### Supplied data
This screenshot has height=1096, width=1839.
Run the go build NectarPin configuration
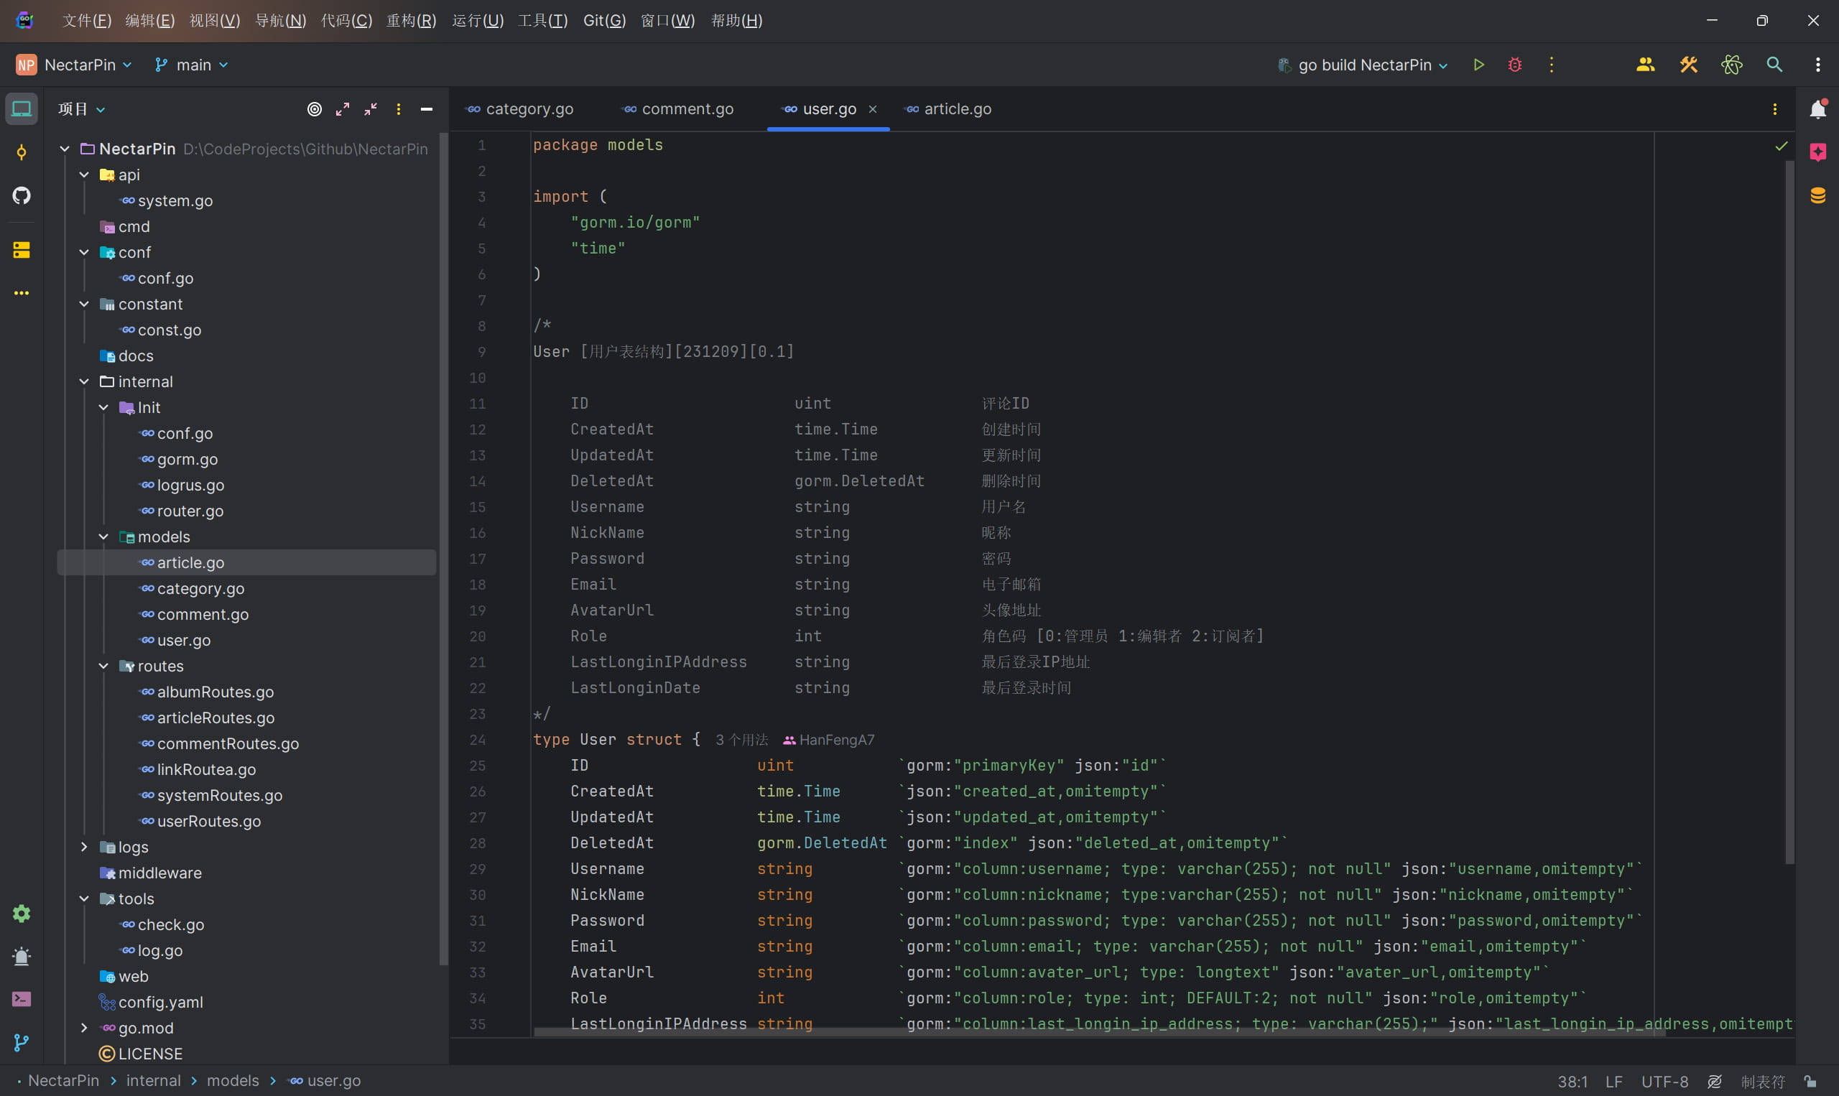pos(1479,64)
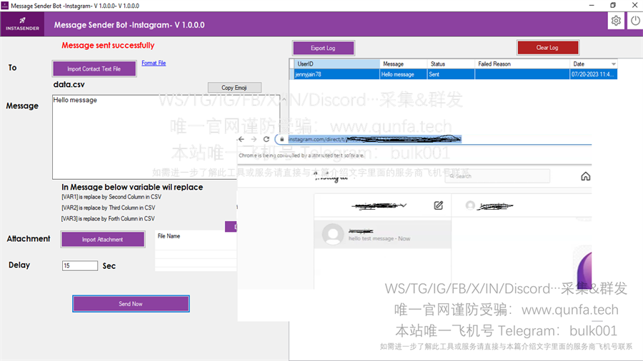
Task: Click the power icon in header
Action: [x=635, y=21]
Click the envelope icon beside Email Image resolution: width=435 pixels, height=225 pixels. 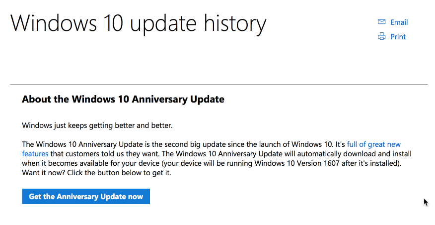tap(381, 22)
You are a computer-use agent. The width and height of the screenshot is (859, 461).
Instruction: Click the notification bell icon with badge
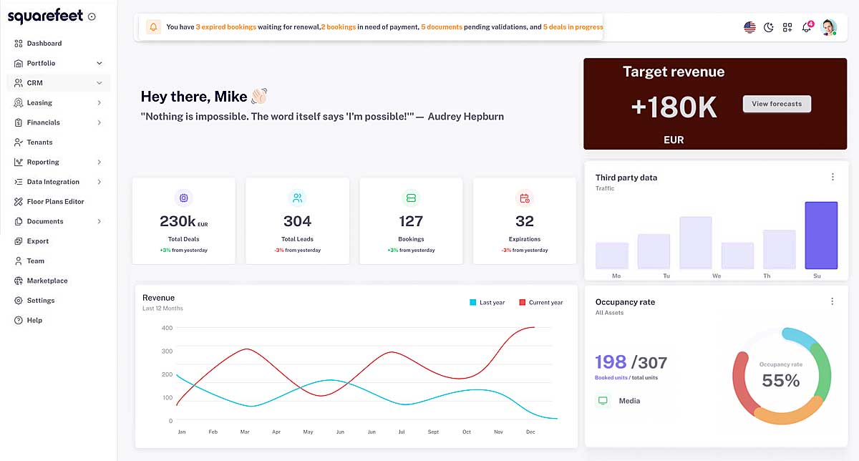807,28
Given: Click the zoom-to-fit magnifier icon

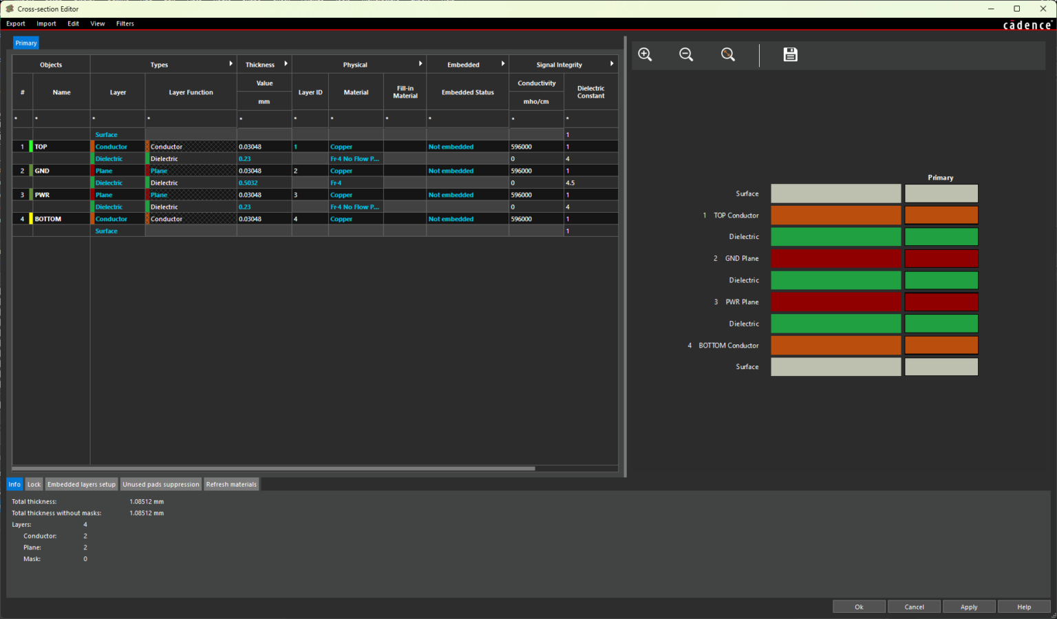Looking at the screenshot, I should (727, 55).
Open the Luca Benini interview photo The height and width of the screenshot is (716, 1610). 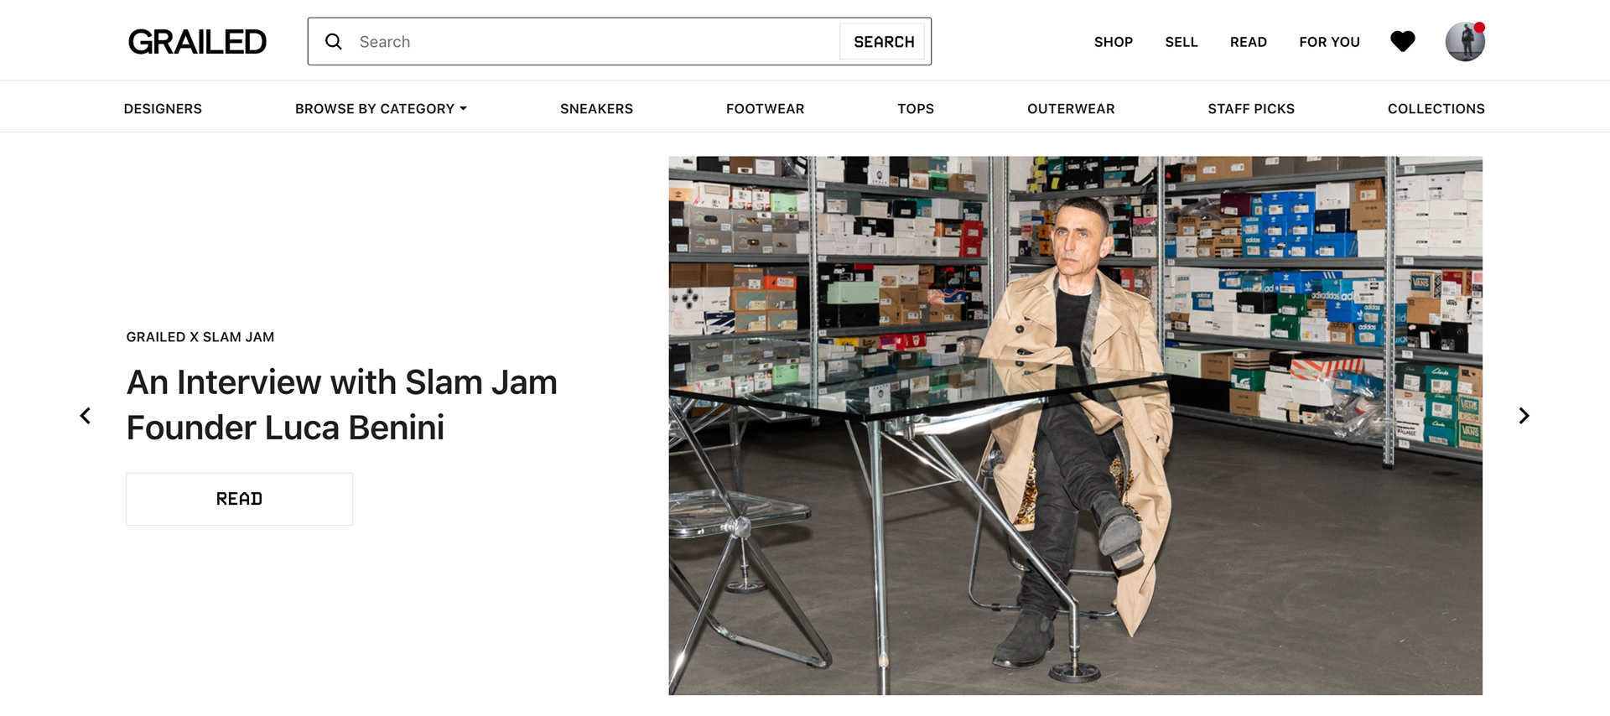coord(1075,425)
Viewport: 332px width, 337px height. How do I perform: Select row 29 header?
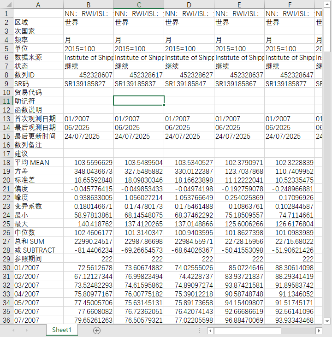(6, 259)
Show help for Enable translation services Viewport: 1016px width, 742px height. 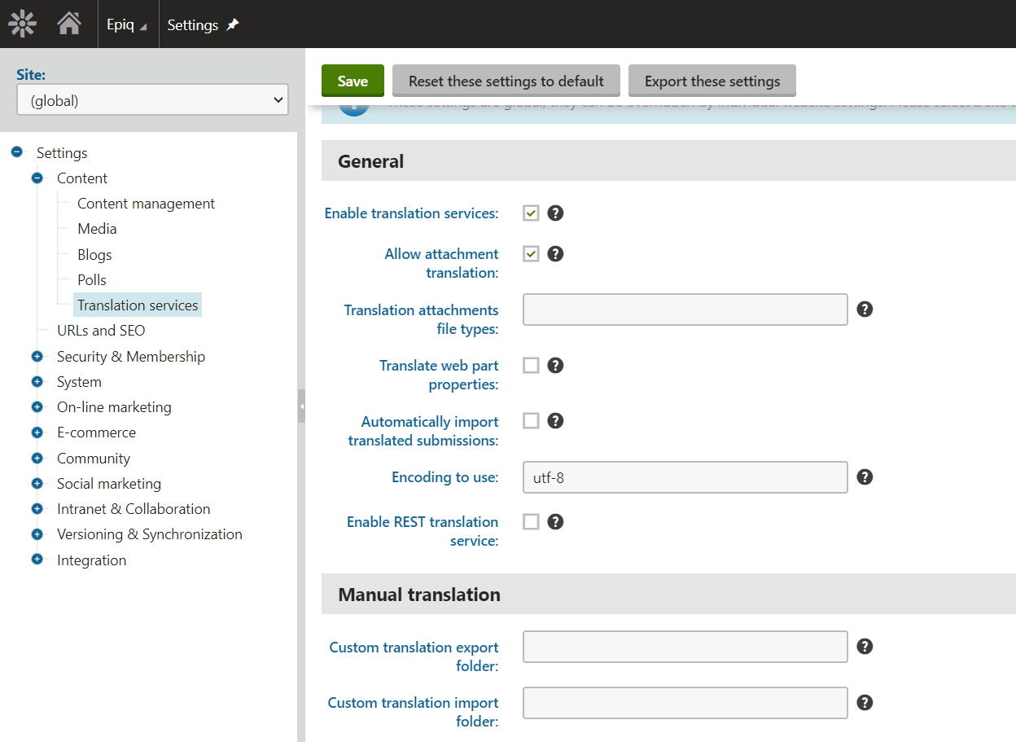pyautogui.click(x=555, y=213)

### Work instructions
Identify every line in the items above that contains the string "header", matching case, and copy each of those lines in full.

### Answer to this problem
Task: Click the power icon in header
Viewport: 332px width, 337px height. How do I perform: Select row 29 header?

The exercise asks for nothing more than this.